When the word "computer" appears in a line of the data below, list that line.

GIVEN RECORDS below:

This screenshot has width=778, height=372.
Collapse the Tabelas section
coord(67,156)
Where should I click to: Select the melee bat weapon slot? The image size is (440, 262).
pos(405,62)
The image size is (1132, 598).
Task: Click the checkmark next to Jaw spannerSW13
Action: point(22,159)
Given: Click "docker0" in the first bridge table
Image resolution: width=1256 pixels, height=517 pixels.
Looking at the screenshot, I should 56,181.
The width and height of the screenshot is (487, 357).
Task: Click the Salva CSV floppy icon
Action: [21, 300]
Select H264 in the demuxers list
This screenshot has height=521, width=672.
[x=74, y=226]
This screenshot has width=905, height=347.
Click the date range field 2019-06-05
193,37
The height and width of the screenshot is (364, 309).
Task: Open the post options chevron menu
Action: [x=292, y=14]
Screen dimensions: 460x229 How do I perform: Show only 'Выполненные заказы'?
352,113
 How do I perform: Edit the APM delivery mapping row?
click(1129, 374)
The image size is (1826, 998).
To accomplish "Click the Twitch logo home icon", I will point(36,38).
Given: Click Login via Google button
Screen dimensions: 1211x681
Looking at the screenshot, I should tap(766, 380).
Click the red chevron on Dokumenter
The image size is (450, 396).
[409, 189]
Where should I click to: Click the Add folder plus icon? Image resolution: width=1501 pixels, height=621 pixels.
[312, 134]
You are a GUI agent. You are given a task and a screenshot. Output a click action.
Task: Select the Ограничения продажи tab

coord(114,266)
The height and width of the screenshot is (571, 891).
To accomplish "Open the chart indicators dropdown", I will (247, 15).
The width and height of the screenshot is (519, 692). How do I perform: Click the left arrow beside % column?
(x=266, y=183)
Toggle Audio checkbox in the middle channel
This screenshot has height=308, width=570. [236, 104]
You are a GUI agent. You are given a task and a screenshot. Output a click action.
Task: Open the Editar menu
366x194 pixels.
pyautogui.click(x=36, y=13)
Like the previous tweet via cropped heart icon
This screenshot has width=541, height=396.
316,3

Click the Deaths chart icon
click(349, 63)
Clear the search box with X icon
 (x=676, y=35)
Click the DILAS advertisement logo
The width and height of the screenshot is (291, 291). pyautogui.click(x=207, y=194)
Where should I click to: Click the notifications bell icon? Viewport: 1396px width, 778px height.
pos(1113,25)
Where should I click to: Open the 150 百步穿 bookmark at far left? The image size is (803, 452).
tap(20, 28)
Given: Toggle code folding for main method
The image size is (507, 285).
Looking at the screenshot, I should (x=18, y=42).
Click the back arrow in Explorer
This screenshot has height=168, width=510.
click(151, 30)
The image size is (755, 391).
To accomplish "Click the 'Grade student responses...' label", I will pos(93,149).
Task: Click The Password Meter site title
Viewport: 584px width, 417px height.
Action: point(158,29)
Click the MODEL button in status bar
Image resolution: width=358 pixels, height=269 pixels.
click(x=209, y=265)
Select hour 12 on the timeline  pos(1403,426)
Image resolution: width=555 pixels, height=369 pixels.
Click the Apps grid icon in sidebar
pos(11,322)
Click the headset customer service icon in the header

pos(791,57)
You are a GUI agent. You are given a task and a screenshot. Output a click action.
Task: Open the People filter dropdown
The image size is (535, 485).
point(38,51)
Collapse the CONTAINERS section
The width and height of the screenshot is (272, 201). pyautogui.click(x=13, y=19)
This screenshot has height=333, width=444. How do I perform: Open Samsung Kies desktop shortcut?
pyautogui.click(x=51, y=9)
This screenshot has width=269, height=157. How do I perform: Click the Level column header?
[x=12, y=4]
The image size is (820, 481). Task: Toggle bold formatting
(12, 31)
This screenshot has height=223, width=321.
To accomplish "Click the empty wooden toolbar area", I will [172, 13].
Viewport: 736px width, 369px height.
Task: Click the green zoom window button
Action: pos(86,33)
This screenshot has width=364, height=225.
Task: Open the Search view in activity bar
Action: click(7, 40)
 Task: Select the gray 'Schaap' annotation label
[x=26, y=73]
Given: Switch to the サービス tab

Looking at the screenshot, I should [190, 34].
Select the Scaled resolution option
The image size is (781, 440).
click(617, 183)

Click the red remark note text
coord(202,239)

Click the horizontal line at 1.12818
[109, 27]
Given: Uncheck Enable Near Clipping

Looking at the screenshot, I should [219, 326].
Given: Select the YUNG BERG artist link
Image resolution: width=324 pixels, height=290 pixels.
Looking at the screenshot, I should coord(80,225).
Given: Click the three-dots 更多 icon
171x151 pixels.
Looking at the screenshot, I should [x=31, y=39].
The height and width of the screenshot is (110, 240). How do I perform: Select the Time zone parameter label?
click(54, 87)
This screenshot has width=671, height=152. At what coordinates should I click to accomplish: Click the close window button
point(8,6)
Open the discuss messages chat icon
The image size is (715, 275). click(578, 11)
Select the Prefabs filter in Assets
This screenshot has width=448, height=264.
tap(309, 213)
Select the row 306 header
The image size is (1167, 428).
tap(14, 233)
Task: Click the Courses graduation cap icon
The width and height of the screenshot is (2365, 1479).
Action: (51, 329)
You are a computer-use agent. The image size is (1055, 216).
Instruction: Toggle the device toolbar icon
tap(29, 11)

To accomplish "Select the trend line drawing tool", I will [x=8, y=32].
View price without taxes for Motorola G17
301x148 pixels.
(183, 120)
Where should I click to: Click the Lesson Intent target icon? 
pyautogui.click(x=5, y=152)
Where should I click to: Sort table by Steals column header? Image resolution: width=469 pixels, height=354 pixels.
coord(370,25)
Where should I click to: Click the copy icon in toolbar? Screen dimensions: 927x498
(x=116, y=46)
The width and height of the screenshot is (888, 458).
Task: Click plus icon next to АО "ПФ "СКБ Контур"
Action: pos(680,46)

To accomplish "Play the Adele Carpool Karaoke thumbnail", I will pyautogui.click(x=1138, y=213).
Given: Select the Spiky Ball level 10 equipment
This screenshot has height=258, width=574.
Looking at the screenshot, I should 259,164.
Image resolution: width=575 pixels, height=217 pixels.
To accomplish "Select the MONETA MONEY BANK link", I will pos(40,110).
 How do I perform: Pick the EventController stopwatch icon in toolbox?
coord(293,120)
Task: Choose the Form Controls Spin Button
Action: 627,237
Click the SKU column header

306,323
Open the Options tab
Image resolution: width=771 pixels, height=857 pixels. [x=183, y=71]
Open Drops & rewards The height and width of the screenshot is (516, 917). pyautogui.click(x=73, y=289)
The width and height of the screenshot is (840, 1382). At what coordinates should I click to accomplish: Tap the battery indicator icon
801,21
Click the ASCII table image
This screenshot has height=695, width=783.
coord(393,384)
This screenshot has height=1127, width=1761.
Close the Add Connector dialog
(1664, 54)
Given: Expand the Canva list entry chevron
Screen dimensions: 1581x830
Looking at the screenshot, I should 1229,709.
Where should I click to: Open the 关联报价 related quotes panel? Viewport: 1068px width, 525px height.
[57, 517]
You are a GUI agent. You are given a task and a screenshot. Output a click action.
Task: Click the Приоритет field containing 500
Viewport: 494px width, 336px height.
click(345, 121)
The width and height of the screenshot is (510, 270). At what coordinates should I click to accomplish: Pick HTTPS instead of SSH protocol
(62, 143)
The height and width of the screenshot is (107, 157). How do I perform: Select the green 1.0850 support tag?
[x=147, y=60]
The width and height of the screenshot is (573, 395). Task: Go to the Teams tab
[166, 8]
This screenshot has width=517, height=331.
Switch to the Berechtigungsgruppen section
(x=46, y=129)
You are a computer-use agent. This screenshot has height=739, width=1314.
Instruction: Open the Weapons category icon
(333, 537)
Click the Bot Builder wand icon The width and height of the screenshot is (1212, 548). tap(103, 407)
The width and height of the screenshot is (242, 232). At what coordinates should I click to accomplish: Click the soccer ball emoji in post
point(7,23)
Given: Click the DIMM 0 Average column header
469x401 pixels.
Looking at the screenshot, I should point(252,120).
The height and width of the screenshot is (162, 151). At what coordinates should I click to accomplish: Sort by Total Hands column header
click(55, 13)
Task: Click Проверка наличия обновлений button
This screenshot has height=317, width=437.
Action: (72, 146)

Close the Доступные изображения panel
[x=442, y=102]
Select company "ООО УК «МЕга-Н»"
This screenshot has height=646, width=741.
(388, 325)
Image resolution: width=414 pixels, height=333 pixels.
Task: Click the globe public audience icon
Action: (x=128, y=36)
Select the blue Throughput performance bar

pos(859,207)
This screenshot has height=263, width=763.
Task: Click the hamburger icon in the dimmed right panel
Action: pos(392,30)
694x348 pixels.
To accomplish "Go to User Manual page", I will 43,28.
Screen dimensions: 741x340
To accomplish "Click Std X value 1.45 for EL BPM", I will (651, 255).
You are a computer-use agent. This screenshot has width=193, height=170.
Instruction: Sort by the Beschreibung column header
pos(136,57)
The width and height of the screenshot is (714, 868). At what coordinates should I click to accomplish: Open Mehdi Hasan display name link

End of GIVEN RECORDS.

**ANSWER SPACE**.
You are a computer-use agent. The image size is (1055, 216).
You are a computer-use agent. This screenshot has height=739, width=1314.
You are a computer-use agent. This screenshot has width=193, height=170.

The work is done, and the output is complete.